And then from there, invest accordingly and wait for the thesis to play out.

That’s how Paulsen made his billions, right?

The problem is that most can rarely predict what one market is going to do next week, let along figure out what a slew of markets are going to do over the next year.

See also: The Top 10 Reasons Why Yields Have Fooled Investors

Exhibit A in my argument against average investors utilizing a “macro view” approach would be the current “consensus view” on interest rates.

Something Everyone Knows…

The phrase “something everyone knows isn’t worth knowing” really applies here.

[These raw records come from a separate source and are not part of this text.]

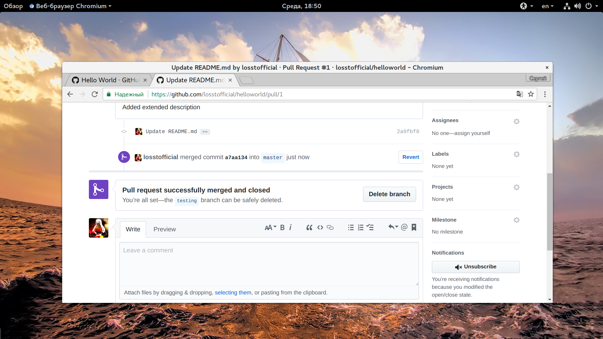Click the Leave a comment text area
The image size is (603, 339).
(x=269, y=264)
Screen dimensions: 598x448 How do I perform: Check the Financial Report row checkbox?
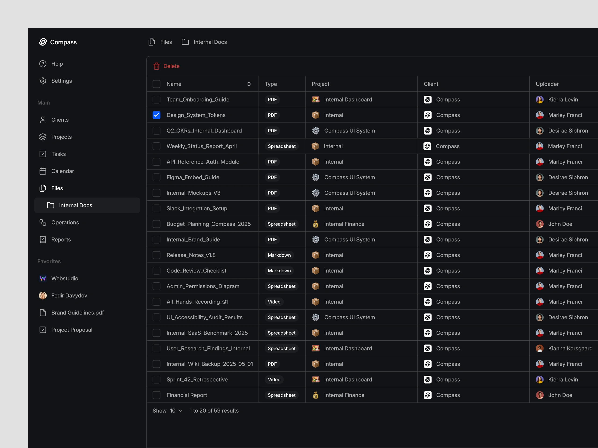[156, 395]
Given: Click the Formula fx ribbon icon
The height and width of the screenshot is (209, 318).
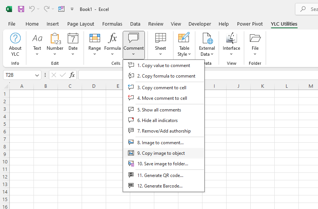Looking at the screenshot, I should point(113,38).
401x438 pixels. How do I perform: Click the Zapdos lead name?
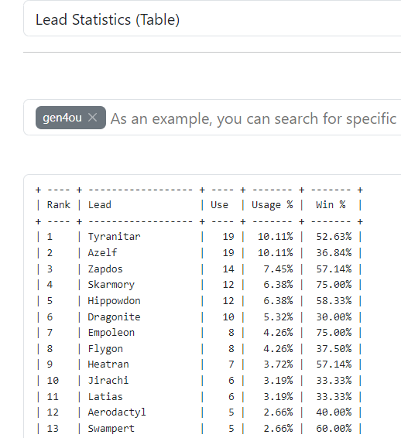pos(105,269)
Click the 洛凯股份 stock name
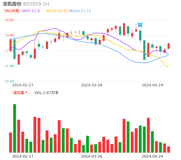The width and height of the screenshot is (181, 160). [12, 4]
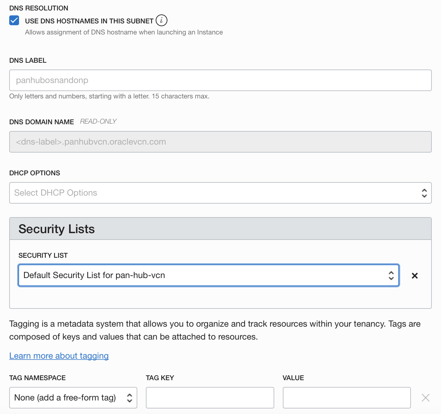Click the Security List selector arrows

coord(391,276)
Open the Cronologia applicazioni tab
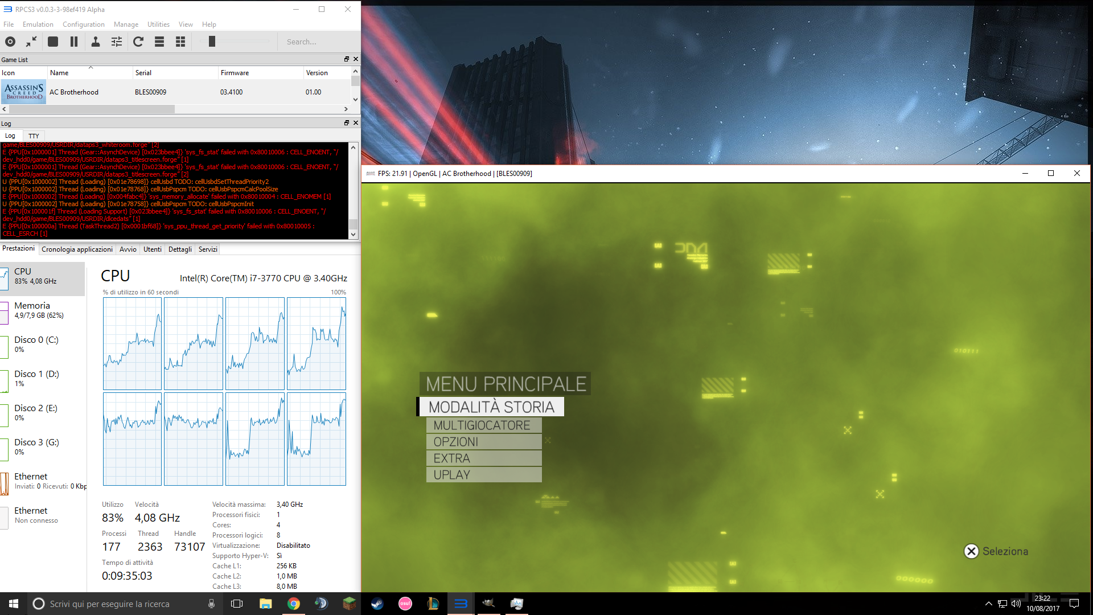This screenshot has height=615, width=1093. [77, 249]
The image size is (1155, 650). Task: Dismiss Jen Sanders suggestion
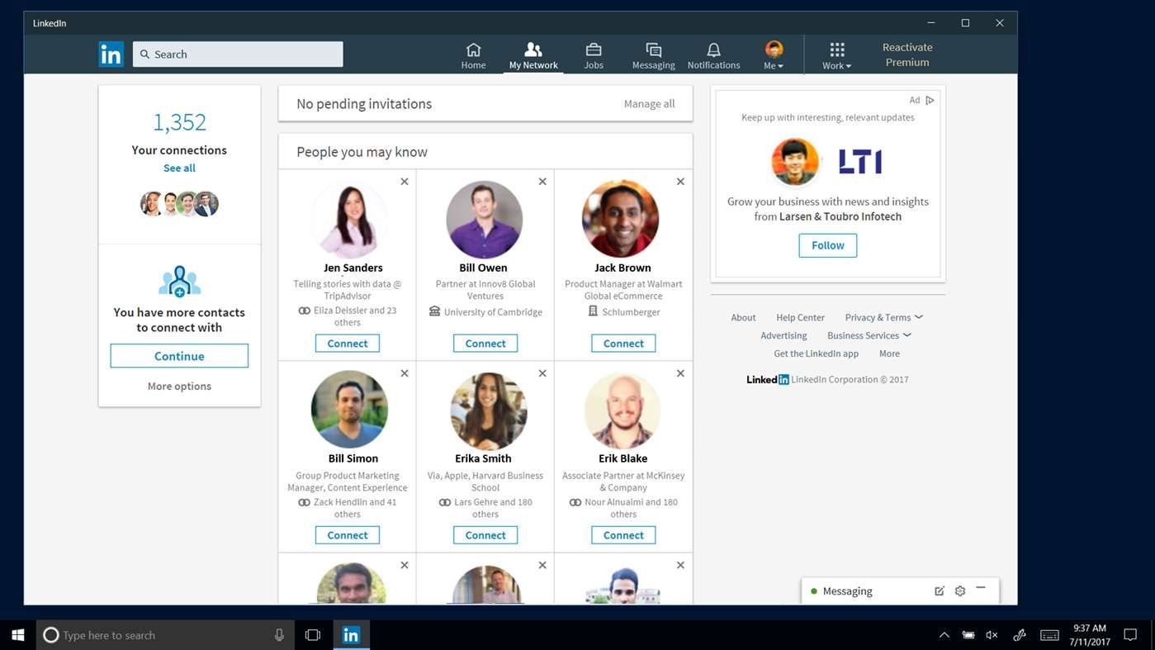[405, 181]
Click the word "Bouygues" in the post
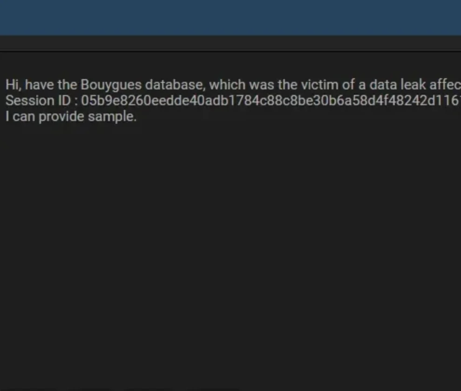 111,85
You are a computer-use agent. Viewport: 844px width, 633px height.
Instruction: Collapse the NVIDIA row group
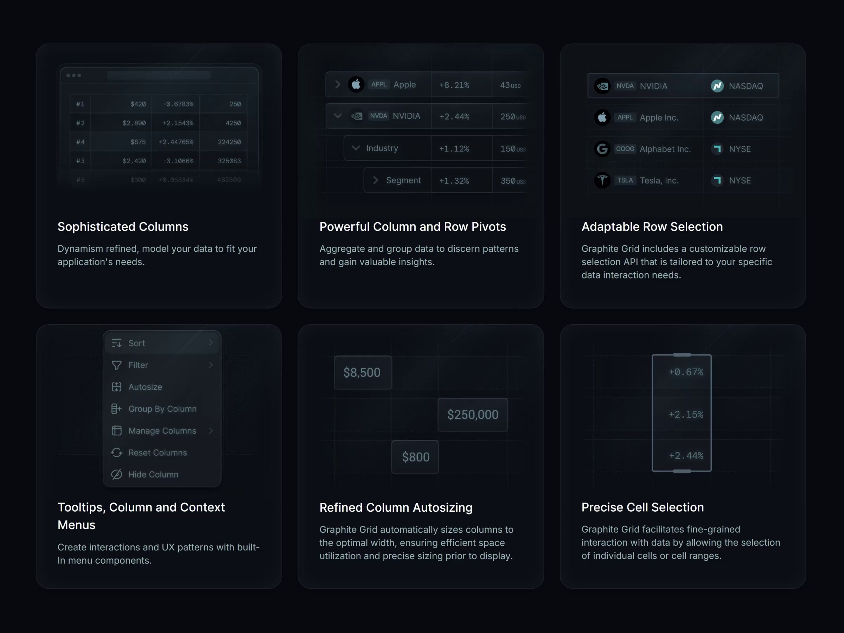point(337,116)

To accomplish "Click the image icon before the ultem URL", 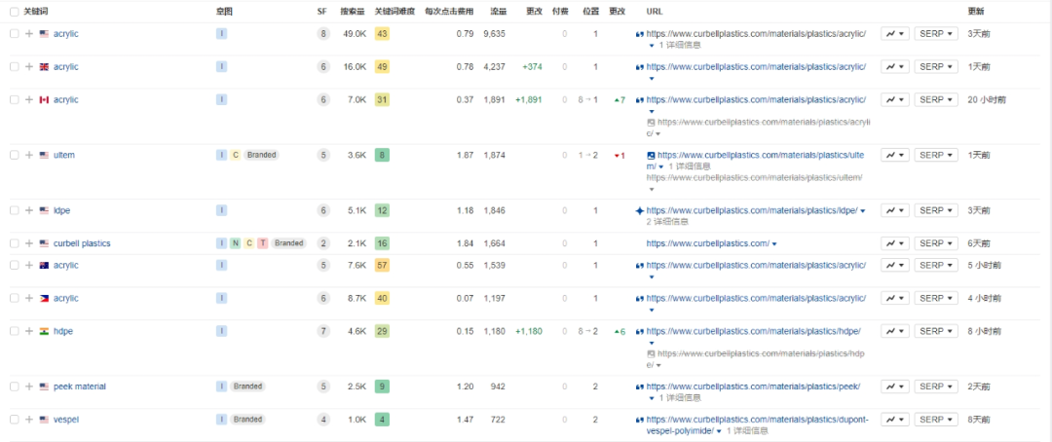I will [x=651, y=155].
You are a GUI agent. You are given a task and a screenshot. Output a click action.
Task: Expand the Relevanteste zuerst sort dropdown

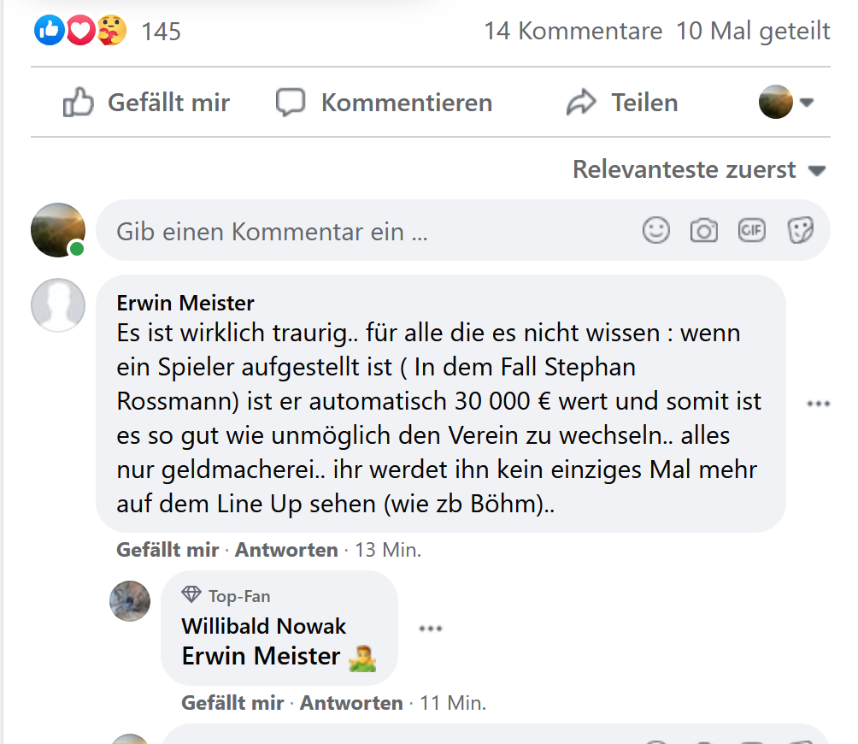pos(699,169)
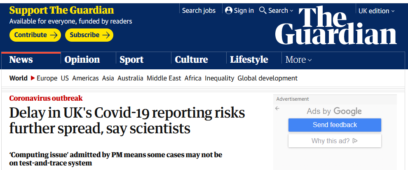The width and height of the screenshot is (408, 170).
Task: Open the Search jobs link
Action: coord(199,11)
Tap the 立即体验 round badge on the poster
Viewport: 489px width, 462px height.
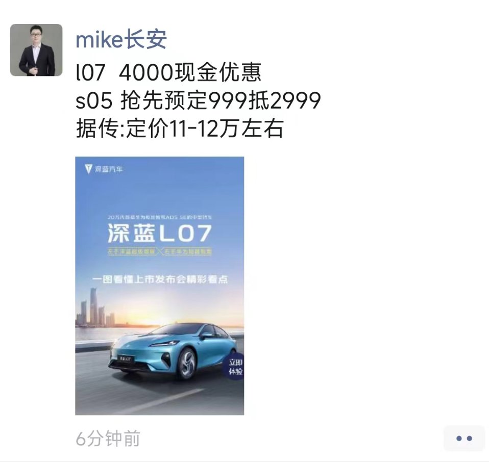(235, 366)
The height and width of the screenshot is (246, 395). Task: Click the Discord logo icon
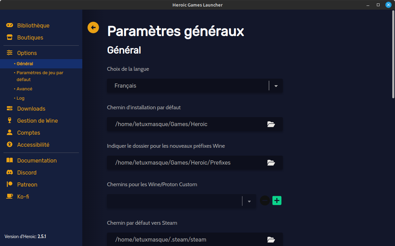[10, 172]
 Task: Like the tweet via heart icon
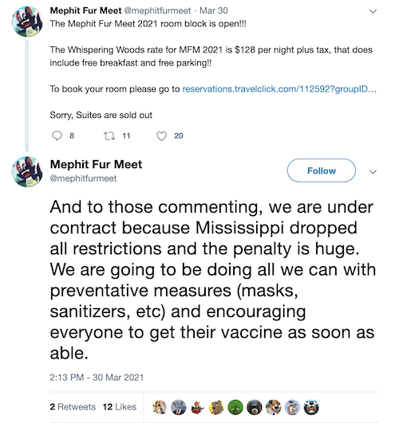(x=161, y=136)
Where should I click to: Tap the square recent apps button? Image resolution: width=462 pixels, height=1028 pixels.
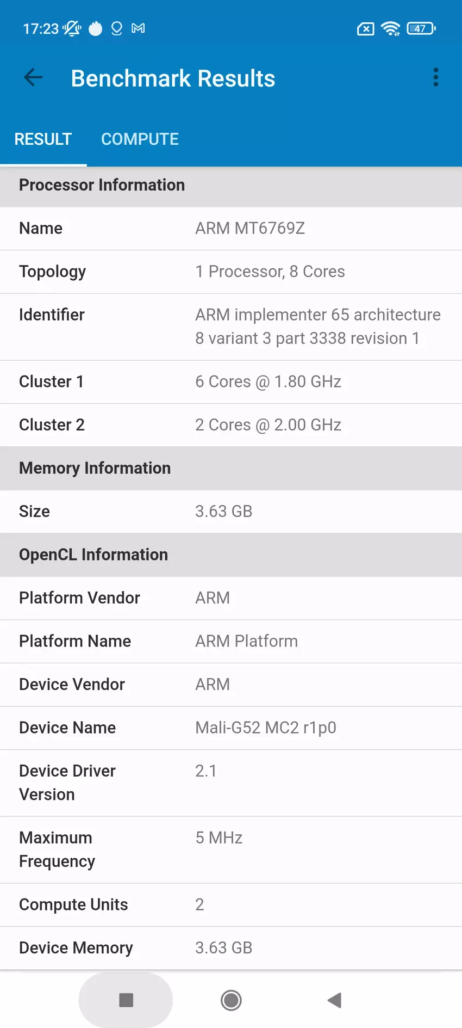[x=126, y=1000]
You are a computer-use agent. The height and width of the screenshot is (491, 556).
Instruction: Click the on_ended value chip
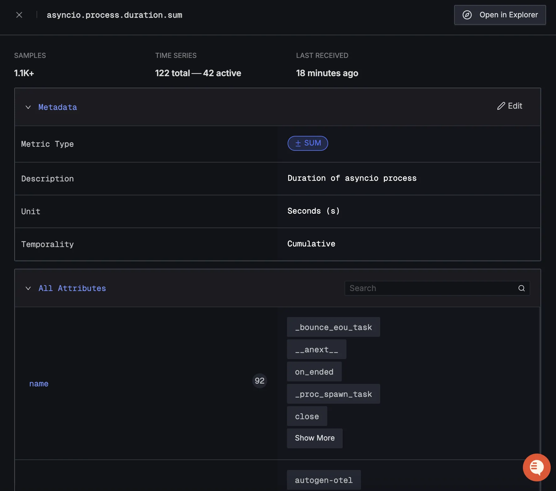314,372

Ask yourself, what did just about every analyst on the planet expect interest rates to do in 2014? If you answered, “go up,” go ahead and give yourself a gold star because you nailed it. Yep, that’s right; most everyone, everywhere expected to see rates rising in 2014. And what have they done so far, you ask?

Check the chart below.

30-Year Treasury Yield – Daily

Hmmm… the yield of the U.S. Gov’t 30-Year Treasury Bond has moved from 3.964 percent on December 31, 2014 to 3.503 percent as of Tuesday’s close (which is up from the year’s low of 3.454 percent seen three days ago).

This means that the yield on the 30-year has FALLEN 46 basis points – a decline of 11.6 percent – in less than four months.

What gives?

As Paul Schatz of Heritage Capital LLC wrote on Tuesday:

  • IF the employment data are improving…
  • IF retail sales remain strong…
  • IF the Fed is tapering because the economy is doing better…
  • IF consumer sentiment is constructive…
  • IF shipments at Port of LA see largest increase in seven years…

Then why is the most economically sensitive bond’s yield falling out of bed like something dark is lurking?
Why indeed, Paul?

And for the record, Mr. Schatz has been bullish on bonds for the majority of 2014 – nice call.